In Christ, we discover the demonstration of God’s liberating power,  Paul highlights the relational and powerful dimensions of blessing in Christ most explicitly in Galatians.

Implicit in the Abrahamic blessing, we find our mandate as well as our message.

 And the scripture, foreseeing that God would justify the Gentiles by faith, declared the gospel beforehand to Abraham, saying, “All the Gentiles shall be blessed in you.” – Galatians 3:8

Our core message of the blessing which is in Christ aligns with our core mandate to bring Christ’s blessing to all nations.

Blessing pronounced

PlanetEarth

“Then the man said, “Let me go, for the dawn is breaking!” But Jacob said, “I will not let you go unless you bless me.” “What is your name?” the man asked. He replied, “Jacob.”  “Your name will no longer be Jacob,” the man told him. “From now on you will be called Israel, because you have fought with God and with men and have won.”  “Please tell me your name,” Jacob said.  “Why do you want to know my name?” the man replied. Then he blessed Jacob there.”

Genesis 32:26-29

God pronounced blessing as early as the fifth day of creation. Blessing is God’s goodness made “gooder.”
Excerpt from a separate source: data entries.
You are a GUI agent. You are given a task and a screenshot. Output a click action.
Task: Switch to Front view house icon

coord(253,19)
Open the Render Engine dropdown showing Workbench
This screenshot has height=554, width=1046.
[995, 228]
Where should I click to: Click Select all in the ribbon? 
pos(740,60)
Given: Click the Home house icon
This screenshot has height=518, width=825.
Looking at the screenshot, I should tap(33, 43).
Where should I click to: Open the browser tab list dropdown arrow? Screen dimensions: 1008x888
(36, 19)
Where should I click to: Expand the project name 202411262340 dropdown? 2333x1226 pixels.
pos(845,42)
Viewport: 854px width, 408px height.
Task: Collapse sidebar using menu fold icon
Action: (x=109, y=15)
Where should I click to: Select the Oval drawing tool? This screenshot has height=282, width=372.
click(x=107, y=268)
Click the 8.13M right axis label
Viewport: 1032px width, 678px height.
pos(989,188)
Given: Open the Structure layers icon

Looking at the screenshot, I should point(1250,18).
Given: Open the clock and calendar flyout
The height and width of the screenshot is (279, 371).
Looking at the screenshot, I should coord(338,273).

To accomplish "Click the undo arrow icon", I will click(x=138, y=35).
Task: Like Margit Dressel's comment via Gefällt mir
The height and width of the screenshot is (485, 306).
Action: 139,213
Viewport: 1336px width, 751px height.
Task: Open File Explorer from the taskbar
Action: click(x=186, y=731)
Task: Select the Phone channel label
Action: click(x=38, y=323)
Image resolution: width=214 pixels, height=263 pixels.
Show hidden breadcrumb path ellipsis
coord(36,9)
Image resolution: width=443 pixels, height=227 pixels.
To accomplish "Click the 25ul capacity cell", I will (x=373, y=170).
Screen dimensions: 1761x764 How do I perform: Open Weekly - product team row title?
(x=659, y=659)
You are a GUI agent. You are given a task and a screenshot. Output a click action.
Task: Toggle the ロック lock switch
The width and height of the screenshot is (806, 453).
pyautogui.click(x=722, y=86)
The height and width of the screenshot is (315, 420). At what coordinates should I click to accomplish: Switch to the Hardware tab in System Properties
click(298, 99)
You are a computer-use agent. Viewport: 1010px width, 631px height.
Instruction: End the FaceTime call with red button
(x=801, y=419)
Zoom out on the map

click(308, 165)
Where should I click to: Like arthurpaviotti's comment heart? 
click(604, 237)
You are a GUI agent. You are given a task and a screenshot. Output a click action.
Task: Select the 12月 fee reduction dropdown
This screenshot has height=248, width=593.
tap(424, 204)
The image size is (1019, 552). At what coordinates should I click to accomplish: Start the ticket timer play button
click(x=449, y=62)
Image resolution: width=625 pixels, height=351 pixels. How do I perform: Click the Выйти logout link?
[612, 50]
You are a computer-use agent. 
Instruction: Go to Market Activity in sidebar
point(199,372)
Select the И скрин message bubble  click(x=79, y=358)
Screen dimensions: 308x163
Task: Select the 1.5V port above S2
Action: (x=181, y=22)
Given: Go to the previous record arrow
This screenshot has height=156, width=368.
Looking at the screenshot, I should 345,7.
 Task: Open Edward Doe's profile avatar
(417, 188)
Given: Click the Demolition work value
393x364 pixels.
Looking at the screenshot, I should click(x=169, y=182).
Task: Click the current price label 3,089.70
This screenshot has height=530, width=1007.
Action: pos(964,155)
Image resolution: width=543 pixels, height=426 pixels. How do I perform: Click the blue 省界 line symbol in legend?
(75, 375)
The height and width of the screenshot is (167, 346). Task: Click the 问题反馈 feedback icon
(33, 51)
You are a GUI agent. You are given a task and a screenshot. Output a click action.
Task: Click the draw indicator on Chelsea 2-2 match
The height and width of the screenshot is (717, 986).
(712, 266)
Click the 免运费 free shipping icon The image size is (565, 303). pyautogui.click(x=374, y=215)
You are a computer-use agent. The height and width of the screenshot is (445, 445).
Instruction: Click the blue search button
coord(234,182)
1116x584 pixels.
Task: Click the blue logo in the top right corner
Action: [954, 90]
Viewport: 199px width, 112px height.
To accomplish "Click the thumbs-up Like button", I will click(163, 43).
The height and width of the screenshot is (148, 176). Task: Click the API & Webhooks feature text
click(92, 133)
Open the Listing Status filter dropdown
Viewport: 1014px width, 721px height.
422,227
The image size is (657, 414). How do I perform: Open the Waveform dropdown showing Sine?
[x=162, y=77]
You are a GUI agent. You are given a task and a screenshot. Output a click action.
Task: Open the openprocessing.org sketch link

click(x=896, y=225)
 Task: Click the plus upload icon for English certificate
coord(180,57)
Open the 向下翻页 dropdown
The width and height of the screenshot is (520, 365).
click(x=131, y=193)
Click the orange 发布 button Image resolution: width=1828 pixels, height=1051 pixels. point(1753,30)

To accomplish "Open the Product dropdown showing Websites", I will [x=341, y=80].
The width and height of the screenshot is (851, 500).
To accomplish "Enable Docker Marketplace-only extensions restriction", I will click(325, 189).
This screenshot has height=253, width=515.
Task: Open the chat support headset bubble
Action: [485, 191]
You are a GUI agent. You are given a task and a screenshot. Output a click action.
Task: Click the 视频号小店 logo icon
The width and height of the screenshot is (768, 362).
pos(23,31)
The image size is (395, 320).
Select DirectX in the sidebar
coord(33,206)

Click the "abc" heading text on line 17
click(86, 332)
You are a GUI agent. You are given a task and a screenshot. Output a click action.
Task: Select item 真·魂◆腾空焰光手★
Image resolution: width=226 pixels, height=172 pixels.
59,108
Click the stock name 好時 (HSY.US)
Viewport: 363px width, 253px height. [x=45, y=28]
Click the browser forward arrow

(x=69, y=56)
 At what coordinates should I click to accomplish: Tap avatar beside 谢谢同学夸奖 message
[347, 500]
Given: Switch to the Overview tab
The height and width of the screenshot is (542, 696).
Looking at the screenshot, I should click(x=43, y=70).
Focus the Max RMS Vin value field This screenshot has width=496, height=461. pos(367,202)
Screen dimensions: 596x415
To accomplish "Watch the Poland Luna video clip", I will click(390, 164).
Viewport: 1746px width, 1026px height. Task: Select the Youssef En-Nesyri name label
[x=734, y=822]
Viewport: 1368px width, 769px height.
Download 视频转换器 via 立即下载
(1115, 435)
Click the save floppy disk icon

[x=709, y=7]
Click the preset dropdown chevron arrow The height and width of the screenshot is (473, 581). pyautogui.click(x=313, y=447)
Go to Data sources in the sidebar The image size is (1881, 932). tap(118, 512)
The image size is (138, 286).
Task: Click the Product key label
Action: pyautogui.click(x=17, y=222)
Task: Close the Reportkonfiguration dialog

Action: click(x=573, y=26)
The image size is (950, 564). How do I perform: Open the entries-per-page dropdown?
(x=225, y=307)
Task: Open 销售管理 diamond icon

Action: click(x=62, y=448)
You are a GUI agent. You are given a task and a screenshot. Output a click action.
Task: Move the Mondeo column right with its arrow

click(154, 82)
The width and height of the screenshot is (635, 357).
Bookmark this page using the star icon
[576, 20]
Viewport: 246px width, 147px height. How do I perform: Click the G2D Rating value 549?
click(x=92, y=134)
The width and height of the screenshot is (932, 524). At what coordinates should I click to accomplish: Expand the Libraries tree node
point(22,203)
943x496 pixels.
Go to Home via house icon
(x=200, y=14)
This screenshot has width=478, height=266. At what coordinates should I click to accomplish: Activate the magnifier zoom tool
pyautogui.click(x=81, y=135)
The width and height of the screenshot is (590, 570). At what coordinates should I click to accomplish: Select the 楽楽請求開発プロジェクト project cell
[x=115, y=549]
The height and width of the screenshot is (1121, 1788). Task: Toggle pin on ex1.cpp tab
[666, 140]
Further into the record of Genesis, we see more occasions in which the words of blessing are pronounced.  Jacob’s struggle with Esau to obtain his father’s pronouncement of blessing is the most prominent instance.  His struggle with an angel (or with God?) to obtain a pronouncement of blessing is noteworthy.  In every case, this verbal giving of blessing was understood as far more than words, but as an irrevocable transfer of God’s special enablement and abundance.